### Goal of the exercise
The response is to be the full listing, set down exactly.

--------------------------------------------------

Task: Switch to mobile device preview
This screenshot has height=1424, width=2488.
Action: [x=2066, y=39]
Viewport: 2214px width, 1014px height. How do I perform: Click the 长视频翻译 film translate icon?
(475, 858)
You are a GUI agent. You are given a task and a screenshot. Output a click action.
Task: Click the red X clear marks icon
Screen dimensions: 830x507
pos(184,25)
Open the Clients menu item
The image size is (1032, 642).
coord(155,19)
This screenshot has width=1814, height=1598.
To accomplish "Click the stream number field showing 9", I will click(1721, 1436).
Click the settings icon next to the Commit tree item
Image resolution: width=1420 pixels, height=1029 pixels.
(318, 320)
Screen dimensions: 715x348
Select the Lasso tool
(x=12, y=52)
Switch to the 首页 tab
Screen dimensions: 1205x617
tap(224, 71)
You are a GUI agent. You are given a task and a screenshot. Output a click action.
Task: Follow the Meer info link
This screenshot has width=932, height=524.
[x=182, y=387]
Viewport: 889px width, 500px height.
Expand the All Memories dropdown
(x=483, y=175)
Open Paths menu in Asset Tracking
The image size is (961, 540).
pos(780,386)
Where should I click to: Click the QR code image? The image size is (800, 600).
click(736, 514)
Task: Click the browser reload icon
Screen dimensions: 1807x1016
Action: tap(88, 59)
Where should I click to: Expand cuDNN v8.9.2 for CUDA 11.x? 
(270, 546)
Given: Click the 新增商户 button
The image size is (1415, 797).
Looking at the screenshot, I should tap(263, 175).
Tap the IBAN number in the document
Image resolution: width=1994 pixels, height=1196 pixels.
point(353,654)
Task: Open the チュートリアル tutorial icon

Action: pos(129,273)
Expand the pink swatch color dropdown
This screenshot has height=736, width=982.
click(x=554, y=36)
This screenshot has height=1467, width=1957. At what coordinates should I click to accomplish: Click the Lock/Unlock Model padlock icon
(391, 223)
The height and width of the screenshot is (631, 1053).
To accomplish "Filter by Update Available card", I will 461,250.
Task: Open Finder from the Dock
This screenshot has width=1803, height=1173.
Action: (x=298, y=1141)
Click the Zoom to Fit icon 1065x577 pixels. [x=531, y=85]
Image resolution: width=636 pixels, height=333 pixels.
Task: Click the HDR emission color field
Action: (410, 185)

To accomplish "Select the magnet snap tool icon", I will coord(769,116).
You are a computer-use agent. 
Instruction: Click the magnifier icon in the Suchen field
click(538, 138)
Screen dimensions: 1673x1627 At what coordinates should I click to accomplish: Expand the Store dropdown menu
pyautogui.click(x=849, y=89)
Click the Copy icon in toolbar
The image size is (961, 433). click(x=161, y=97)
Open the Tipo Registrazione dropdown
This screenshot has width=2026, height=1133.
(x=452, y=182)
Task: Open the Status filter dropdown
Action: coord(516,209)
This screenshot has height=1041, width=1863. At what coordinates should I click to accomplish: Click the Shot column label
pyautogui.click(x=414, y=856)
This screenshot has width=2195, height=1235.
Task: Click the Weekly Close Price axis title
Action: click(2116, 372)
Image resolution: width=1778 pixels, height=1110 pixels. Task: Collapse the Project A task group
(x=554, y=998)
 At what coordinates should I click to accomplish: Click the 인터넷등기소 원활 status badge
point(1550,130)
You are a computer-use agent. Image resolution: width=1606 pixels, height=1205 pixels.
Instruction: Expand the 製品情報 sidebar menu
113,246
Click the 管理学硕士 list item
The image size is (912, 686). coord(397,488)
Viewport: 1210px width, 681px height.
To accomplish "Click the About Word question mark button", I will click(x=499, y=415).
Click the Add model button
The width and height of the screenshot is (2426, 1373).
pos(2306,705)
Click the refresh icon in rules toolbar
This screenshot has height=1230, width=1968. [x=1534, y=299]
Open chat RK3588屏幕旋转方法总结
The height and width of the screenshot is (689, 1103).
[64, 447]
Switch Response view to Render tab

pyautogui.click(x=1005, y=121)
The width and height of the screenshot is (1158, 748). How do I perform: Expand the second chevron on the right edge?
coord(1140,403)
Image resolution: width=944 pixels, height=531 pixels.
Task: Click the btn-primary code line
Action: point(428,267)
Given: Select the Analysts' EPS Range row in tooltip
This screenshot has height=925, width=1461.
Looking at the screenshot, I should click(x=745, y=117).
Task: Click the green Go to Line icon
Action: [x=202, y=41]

--------------------------------------------------

### Response
Task: Switch to mobile device preview
This screenshot has height=1424, width=2488.
Action: [x=2066, y=39]
Viewport: 2214px width, 1014px height. How do I perform: Click the 长视频翻译 film translate icon?
(475, 858)
You are a GUI agent. You are given a task and a screenshot. Output a click action.
Task: Click the red X clear marks icon
Screen dimensions: 830x507
pos(184,25)
Open the Clients menu item
The image size is (1032, 642).
coord(155,19)
This screenshot has width=1814, height=1598.
To accomplish "Click the stream number field showing 9", I will click(1721, 1436).
Click the settings icon next to the Commit tree item
Image resolution: width=1420 pixels, height=1029 pixels.
(318, 320)
Screen dimensions: 715x348
Select the Lasso tool
(x=12, y=52)
Switch to the 首页 tab
Screen dimensions: 1205x617
tap(224, 71)
You are a GUI agent. You are given a task and a screenshot. Output a click action.
Task: Follow the Meer info link
This screenshot has width=932, height=524.
[x=182, y=387]
Viewport: 889px width, 500px height.
Expand the All Memories dropdown
(x=483, y=175)
Open Paths menu in Asset Tracking
The image size is (961, 540).
pos(780,386)
Where should I click to: Click the QR code image? The image size is (800, 600).
click(736, 514)
Task: Click the browser reload icon
Screen dimensions: 1807x1016
Action: tap(88, 59)
Where should I click to: Expand cuDNN v8.9.2 for CUDA 11.x? 
(270, 546)
Given: Click the 新增商户 button
The image size is (1415, 797).
Looking at the screenshot, I should tap(263, 175).
Tap the IBAN number in the document
Image resolution: width=1994 pixels, height=1196 pixels.
point(353,654)
Task: Open the チュートリアル tutorial icon

Action: pos(129,273)
Expand the pink swatch color dropdown
This screenshot has height=736, width=982.
click(x=554, y=36)
This screenshot has height=1467, width=1957. At what coordinates should I click to accomplish: Click the Lock/Unlock Model padlock icon
(391, 223)
The height and width of the screenshot is (631, 1053).
To accomplish "Filter by Update Available card", I will 461,250.
Task: Open Finder from the Dock
This screenshot has width=1803, height=1173.
Action: (x=298, y=1141)
Click the Zoom to Fit icon 1065x577 pixels. [x=531, y=85]
Image resolution: width=636 pixels, height=333 pixels.
Task: Click the HDR emission color field
Action: (410, 185)

To accomplish "Select the magnet snap tool icon", I will coord(769,116).
You are a computer-use agent. 
Instruction: Click the magnifier icon in the Suchen field
click(538, 138)
Screen dimensions: 1673x1627 At what coordinates should I click to accomplish: Expand the Store dropdown menu
pyautogui.click(x=849, y=89)
Click the Copy icon in toolbar
The image size is (961, 433). click(x=161, y=97)
Open the Tipo Registrazione dropdown
This screenshot has width=2026, height=1133.
(x=452, y=182)
Task: Open the Status filter dropdown
Action: coord(516,209)
This screenshot has height=1041, width=1863. At what coordinates should I click to accomplish: Click the Shot column label
pyautogui.click(x=414, y=856)
This screenshot has width=2195, height=1235.
Task: Click the Weekly Close Price axis title
Action: click(2116, 372)
Image resolution: width=1778 pixels, height=1110 pixels. Task: Collapse the Project A task group
(x=554, y=998)
 At what coordinates should I click to accomplish: Click the 인터넷등기소 원활 status badge
point(1550,130)
You are a computer-use agent. Image resolution: width=1606 pixels, height=1205 pixels.
Instruction: Expand the 製品情報 sidebar menu
113,246
Click the 管理学硕士 list item
The image size is (912, 686). coord(397,488)
Viewport: 1210px width, 681px height.
To accomplish "Click the About Word question mark button", I will click(x=499, y=415).
Click the Add model button
The width and height of the screenshot is (2426, 1373).
pos(2306,705)
Click the refresh icon in rules toolbar
This screenshot has height=1230, width=1968. [x=1534, y=299]
Open chat RK3588屏幕旋转方法总结
The height and width of the screenshot is (689, 1103).
[64, 447]
Switch Response view to Render tab

pyautogui.click(x=1005, y=121)
The width and height of the screenshot is (1158, 748). How do I perform: Expand the second chevron on the right edge?
coord(1140,403)
Image resolution: width=944 pixels, height=531 pixels.
Task: Click the btn-primary code line
Action: point(428,267)
Given: Select the Analysts' EPS Range row in tooltip
This screenshot has height=925, width=1461.
Looking at the screenshot, I should click(x=745, y=117).
Task: Click the green Go to Line icon
Action: [x=202, y=41]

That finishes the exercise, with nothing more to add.